▶ AIM OF THE TASK: Every record shown here needs to be repeated exactly.

■ ■ ■ ■

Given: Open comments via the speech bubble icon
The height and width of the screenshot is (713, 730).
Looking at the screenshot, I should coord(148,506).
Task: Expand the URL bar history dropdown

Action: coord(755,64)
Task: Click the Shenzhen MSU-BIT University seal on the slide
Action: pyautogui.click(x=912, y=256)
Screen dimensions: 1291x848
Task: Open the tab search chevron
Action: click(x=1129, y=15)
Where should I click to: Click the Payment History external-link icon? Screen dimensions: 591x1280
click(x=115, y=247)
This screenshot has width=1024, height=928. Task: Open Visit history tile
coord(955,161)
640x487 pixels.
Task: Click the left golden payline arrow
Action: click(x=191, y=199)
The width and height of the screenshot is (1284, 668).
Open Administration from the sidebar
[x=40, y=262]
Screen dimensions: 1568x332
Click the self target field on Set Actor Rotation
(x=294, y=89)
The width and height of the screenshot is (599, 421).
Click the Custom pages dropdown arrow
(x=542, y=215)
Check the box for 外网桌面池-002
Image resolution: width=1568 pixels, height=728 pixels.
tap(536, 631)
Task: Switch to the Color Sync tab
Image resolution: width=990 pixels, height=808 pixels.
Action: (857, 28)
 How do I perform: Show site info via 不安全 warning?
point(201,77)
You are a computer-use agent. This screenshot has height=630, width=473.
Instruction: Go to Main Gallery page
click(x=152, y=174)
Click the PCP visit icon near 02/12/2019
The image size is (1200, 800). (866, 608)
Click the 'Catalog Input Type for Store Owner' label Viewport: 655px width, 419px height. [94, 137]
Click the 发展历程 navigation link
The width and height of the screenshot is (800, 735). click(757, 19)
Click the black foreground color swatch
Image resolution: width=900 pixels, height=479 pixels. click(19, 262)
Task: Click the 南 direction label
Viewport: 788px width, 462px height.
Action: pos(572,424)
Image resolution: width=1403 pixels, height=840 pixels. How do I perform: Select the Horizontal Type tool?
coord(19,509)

■ ■ ■ ■

▶ WRITTEN REPLY:
Given: Open comments via the speech bubble icon
The height and width of the screenshot is (713, 730).
Looking at the screenshot, I should coord(148,506).
Task: Expand the URL bar history dropdown

Action: coord(755,64)
Task: Click the Shenzhen MSU-BIT University seal on the slide
Action: pyautogui.click(x=912, y=256)
Screen dimensions: 1291x848
Task: Open the tab search chevron
Action: click(x=1129, y=15)
Where should I click to: Click the Payment History external-link icon? Screen dimensions: 591x1280
click(x=115, y=247)
This screenshot has width=1024, height=928. Task: Open Visit history tile
coord(955,161)
640x487 pixels.
Task: Click the left golden payline arrow
Action: click(x=191, y=199)
The width and height of the screenshot is (1284, 668).
Open Administration from the sidebar
[x=40, y=262]
Screen dimensions: 1568x332
Click the self target field on Set Actor Rotation
(x=294, y=89)
The width and height of the screenshot is (599, 421).
Click the Custom pages dropdown arrow
(x=542, y=215)
Check the box for 外网桌面池-002
Image resolution: width=1568 pixels, height=728 pixels.
tap(536, 631)
Task: Switch to the Color Sync tab
Image resolution: width=990 pixels, height=808 pixels.
Action: (857, 28)
 How do I perform: Show site info via 不安全 warning?
point(201,77)
You are a computer-use agent. This screenshot has height=630, width=473.
Instruction: Go to Main Gallery page
click(x=152, y=174)
Click the PCP visit icon near 02/12/2019
The image size is (1200, 800). (866, 608)
Click the 'Catalog Input Type for Store Owner' label Viewport: 655px width, 419px height. [94, 137]
Click the 发展历程 navigation link
The width and height of the screenshot is (800, 735). click(757, 19)
Click the black foreground color swatch
Image resolution: width=900 pixels, height=479 pixels. click(19, 262)
Task: Click the 南 direction label
Viewport: 788px width, 462px height.
Action: pos(572,424)
Image resolution: width=1403 pixels, height=840 pixels. How do I perform: Select the Horizontal Type tool?
coord(19,509)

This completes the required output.